BUSY DAYS IN BOSTON

Editor of "Boston Traveller." Free Legal Advice for the Poor.
Temperance Work. Campaign Manager for General Nathaniel P. Banks.
Urged for Consulship at Naples. His Work for the Widows and Orphans of
Soldiers.

Returning to Somerville, Mass., the long journey ended, he found the editorial chair of the "Boston Traveller" awaiting him. He plunged into work with his characteristic energy. The law, journalism, writing, lecturing, all claimed his attention. It is almost incredible how much he crowded into a day. Five o'clock in the morning found him at work, and midnight struck before he laid aside pen or book. Yet with all this rush of business, he did not forget those resolves he had made to lend a helping hand wherever he could to those needing it. And his own bitter experiences in the hard school of poverty taught him how sorely at times help is needed. He made his work for others as much a part of his daily life as his work for himself. It was an integral part of it. Watching him work, one could hardly have distinguished when he was occupied with his own affairs, when with those of the poor. He did not separate the two, label one "charity" and attend to it in spare moments. One was as important to him as the other. He kept his law office open at night for those who could not come during the day and gave counsel and legal advice free to the poor. Often of an evening he had as many as a half hundred of these clients, too poor to pay for legal aid, yet sadly needing help to right their wrongs. So desirous was he of reaching and assisting those suffering from injustice, yet without money to pay for the help they needed, that he inserted the following notice in the Boston papers:

"Any deserving poor person wishing legal advice or assistance will be given the same free of charge any evening except Sunday, at No. 10 Rialto Building, Devonshire Street. None of these cases will be taken into the courts for pay."
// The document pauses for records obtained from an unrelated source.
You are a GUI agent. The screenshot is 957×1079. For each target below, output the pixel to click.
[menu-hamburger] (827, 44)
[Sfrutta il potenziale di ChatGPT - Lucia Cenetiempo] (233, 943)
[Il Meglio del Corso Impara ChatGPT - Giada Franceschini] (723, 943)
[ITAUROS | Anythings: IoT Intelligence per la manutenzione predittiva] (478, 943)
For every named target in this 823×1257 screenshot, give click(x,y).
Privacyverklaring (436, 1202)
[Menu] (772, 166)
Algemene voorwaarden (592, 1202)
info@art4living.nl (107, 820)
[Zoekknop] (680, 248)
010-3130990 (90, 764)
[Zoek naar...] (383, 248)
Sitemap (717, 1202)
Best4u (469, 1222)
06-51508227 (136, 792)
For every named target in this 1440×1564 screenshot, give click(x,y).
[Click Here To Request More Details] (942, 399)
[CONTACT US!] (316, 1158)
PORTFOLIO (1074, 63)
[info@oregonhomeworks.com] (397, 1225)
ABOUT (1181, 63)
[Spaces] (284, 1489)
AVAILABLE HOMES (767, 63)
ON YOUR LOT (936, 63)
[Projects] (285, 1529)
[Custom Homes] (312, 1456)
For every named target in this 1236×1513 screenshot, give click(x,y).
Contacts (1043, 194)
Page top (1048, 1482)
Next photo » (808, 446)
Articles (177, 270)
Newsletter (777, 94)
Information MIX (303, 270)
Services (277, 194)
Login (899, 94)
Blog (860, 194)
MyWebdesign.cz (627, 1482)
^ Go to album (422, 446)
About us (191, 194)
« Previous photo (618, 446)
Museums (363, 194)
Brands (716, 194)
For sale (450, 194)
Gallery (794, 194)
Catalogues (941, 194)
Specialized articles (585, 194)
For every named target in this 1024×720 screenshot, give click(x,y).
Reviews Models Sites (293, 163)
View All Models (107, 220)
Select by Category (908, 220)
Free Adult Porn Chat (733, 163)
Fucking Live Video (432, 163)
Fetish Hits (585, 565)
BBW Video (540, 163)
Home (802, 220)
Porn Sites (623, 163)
These cases he prepared as attentively and took into court with as eager determination to win, as those for which he received large fees. Of course such a proceeding laid him open to much envious criticism. Lawyers who had no such humanitarian view of life, no such earnest, sincere desire to lighten the load of poverty resting so heavily on the shoulders of many, said it was unprofessional, sensational, a "bid for popularity." Those whom he helped knew these insinuations to be untrue. His sympathy was too sincere, the assistance too gladly given. But misunderstood or not, he persevered. The wrongs of many an ignorant working man suffering through the greed of those over him, were righted. Those who robbed the poor under various guises were made to feel the hand of the law. And for none of these cases did he ever take a cent of pay.

Another class of clients who brought him much work but no profit were the widows and orphans of soldiers seeking aid to get pensions. To such he never turned a deaf ear, no matter the multitude of duties that pressed. He charged no fee, even when to win the case, he was compelled to go to Washington. Nor would he give it up, no matter what work it entailed until the final verdict was given. His partners say he never lost a pension case, nor ever made a cent by one.

An unwritten law in the office was that neither he nor his partners should ever accept a case if their client were in the wrong, or guilty. But this very fact made wrongdoers the more anxious to secure him, knowing it would create the impression at once that they were innocent.

A story which went the rounds of legal circles in Boston and finally was published in the "Boston Sunday Times," shows how he was cleverly fooled by a pick-pocket The man charged with the crime came to Colonel Conwell to get him to take the case. So well did he play the part of injured innocence that Colonel Conwell was completely deceived and threw himself heart and soul into the work of clearing him. When the case came up for trial, the lawyer and client sat near together in the court room, and Colonel Conwell made such an earnest and forceful plea in behalf of the innocent young man and the harm already done him by having such a charge laid at his door that it was at once agreed the case should be dismissed, by the District Attorney's consent. So lawyer and client walked out of court together, happy and triumphant, to Colonel Conwell's office, where the pick-pocket paid Colonel Conwell his fee out of the lawyer's own pocketbook which he had deftly abstracted during the course of the trial.

The incident caused much amusement at the time, and it was a long while before Colonel Conwell heard the last of it.

Into work for temperance he went heart and soul, not only in speech but in deed. Though he never drank intoxicating liquor himself, he could never see a man under its baneful influence but that heart and hand went out to help him. Many a reeling drunkard he took to his Somerville home, nursed all night, and in the morning endeavored with all his eloquence to awaken in him a desire to live a different life. Deserted wives and children of drunkards came to him for aid, and many of the free law cases were for those wronged through the curse of drink.